Idol being immersed at Babughat area, on the banks of Hooghly.
Kolkata: Dussehra or Vijayadashami is celebrated differently in various parts of the country. It marks the end of the nine-day long festival of Navratras. In Northern India, Ramlila is being played out across the country for ten days and on the last day effigies of Ravana, Kumbhkaran, and Meghnada are burnt with fireworks, marking the destruction of evil.
And in the eastern part of the country it is remembered as the slaying of Mahisasura - the demon in disguised as buffalo - by Goddess Durga.
Devotees in West Bengal today, bade teary farewell to Goddess Durga on 'Bijoya Dahasmi' as she went back to her abode in Kailash after her five-day-long annual sojourn along with her four children to her maternal home.

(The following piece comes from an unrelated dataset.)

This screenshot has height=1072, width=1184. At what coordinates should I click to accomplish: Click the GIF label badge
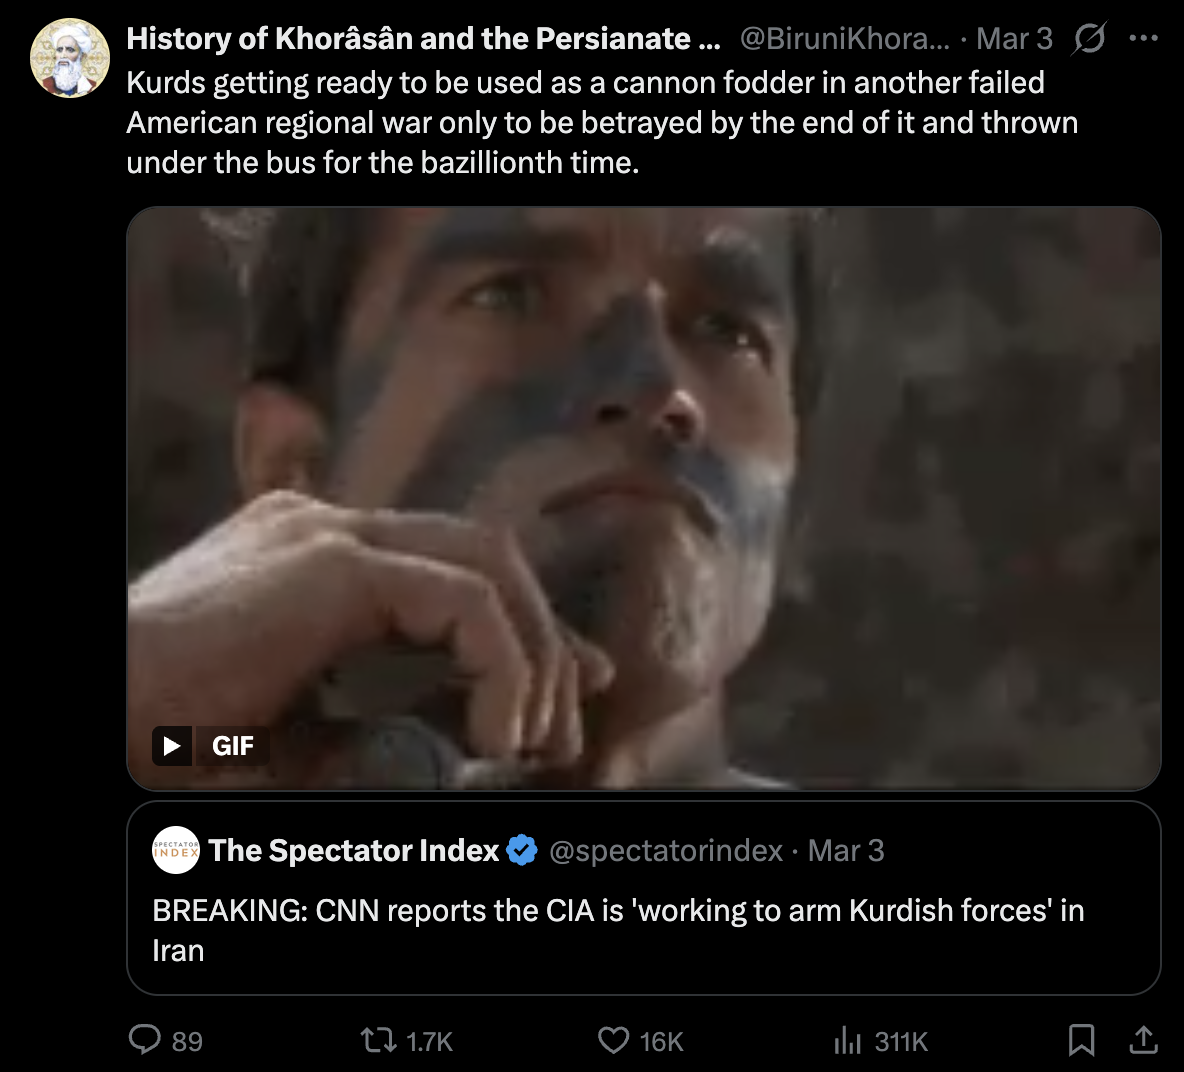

Following the Dashami rituals, the idols of Goddess Durga and her children were taken from beautifully decorated pandals and households for immersion in rivers and other water bodies.
As part of the Bijoya Dahasmi rituals, women pay their obeisance to the goddess with betel leaves, betel nuts, turmeric and bael leaves, known as 'Debi Baran' and urge her to come back next year.

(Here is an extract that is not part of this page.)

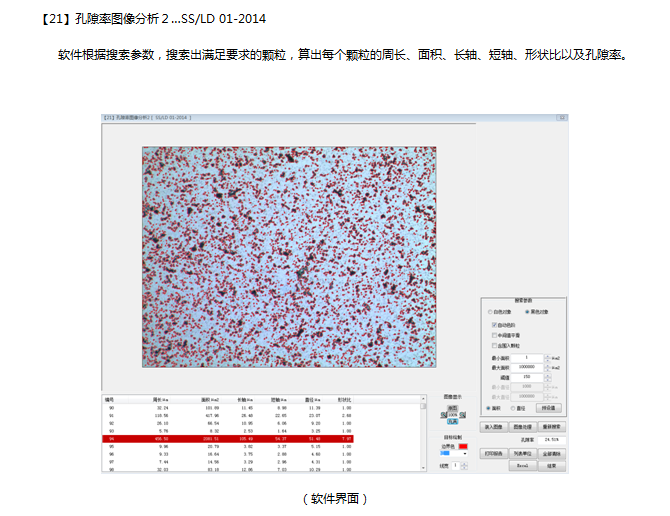Click the left zoom icon beside 100%
This screenshot has height=516, width=670.
click(444, 414)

Married woman also apply vermilion, popularly known as sindur on Goddess Durga's forehead and feet. Later, the women indulge in 'Sindur Khela' wherein they apply sindur to the married woman around them.
Idols in the city were taken in processions that included bands, colourfully decorated tableaus and people dancing to the beats of dhak, the traditional drum associated with Durga Puja, to the banks of river Hooghly for immersion.
The immersions will continue after midnight too, with most of the idols being taken to Babughat area on the bank of the Hooghly. Similar rituals are witnessed all over state with idols taken for immersion to river banks or other large water bodies.
On the banks of river Icchamati on the Indo-Bangladesh border at Taki in North 24 Parganas district, the idols are brought on boats from both sides of the border and are immersed in the river.
The sight of the culturally similar people on both sides of the border together going through the rituals of immersion of the idols with equal fervour is a visual delight and is witnessed by thousands of tourists coming from various places.
People from different parts of the society and from all age groups, keeping aside all worries and monotonous daily chores, participated in the almost week-long extravaganza, which is described as the largest community festival in the world by the West Bengal Tourism.
Durga Puja festivities comprise good food, merriment, night-long pandal hopping and an escape from the daily routine, which will all be missed along with the going back of Goddess Durga with her four children - Lakshmi, Saraswati, Kartik and Ganesh, till the next year's 'Sharad Utsav'.